In the reminiscence about Seven Hills, who was Alex's kindergarten teacher?

▶ EXTRACT PROVIDED:
──────────

Our older son, Alex, didn’t start at Seven Hills. It was clear to the teachers that he was pretty bright, but we also had him assessed and he presented with ADHD. That sent us on a journey for what would be the right sort of school for him. In fairness to my wife Sue, she did 95% of the legwork and research. Seven Hills was pretty clearly at the top of our list in terms of a place that we felt could give him — and also our younger son, Chris — the sort of individualized attention that we were looking for. Sue visited both campuses and left her time at Doherty with the feeling that it was this sort of warm embrace. Alex started at Doherty in kindergarten and Chris in preschool.

I would typically do drop-off in the morning, swinging through Doherty while driving from Blue Ash downtown to P&G. Alex had Priscilla Dunn for his kindergarten teacher. She was an imposing figure. As a parent, I’d be in parent-teacher conferences with her, sitting in those little chairs, and I would want to sit up straight because it was Mrs. Dunn! I remember her talking about the objectives for kindergarten, and, of course, there’s the academics, but she said, “What we really hope to do is by the time they move from kindergarten to first grade they can form a line, and they can button their coats.” She was talking about life skills, about being present to learn. All the academic stuff was important, but she took it as her charge to make sure the kids were prepared when they went on to greater academic pursuits that they knew how to behave and were good citizens.

I’ll always remember former Doherty librarian Linda Wolfe, one of those iconic Doherty fixtures, instilling in the kids a love of reading, and matching each kid with the perfect book. Or former Doherty teacher Sarah Roberts, who would do a cartwheel in her classroom if the kids did something extraordinary. Cartwheels weren’t daily, but they also weren’t rare. It was just the most incredible thing to see a teacher literally throw herself into her teaching.

──────────

Data entries
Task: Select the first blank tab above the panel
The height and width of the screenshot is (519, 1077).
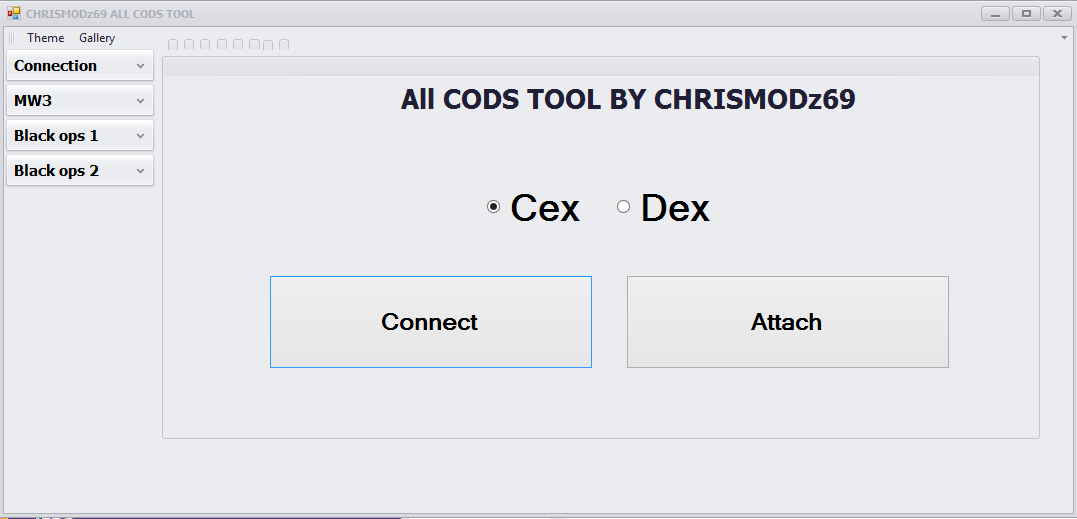Action: (x=173, y=45)
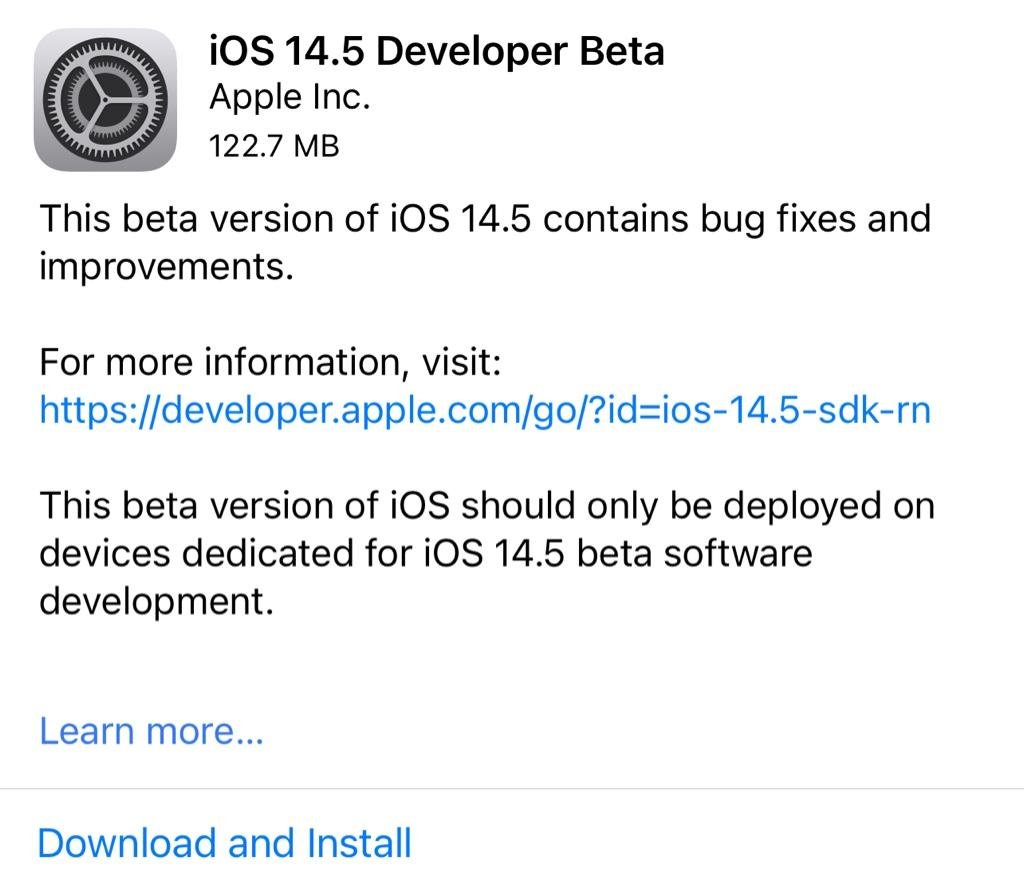1024x890 pixels.
Task: Tap the divider line above Download and Install
Action: [x=512, y=789]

──────────

▶ TASK RESULT:
Priscilla Dunn was Alex's kindergarten teacher.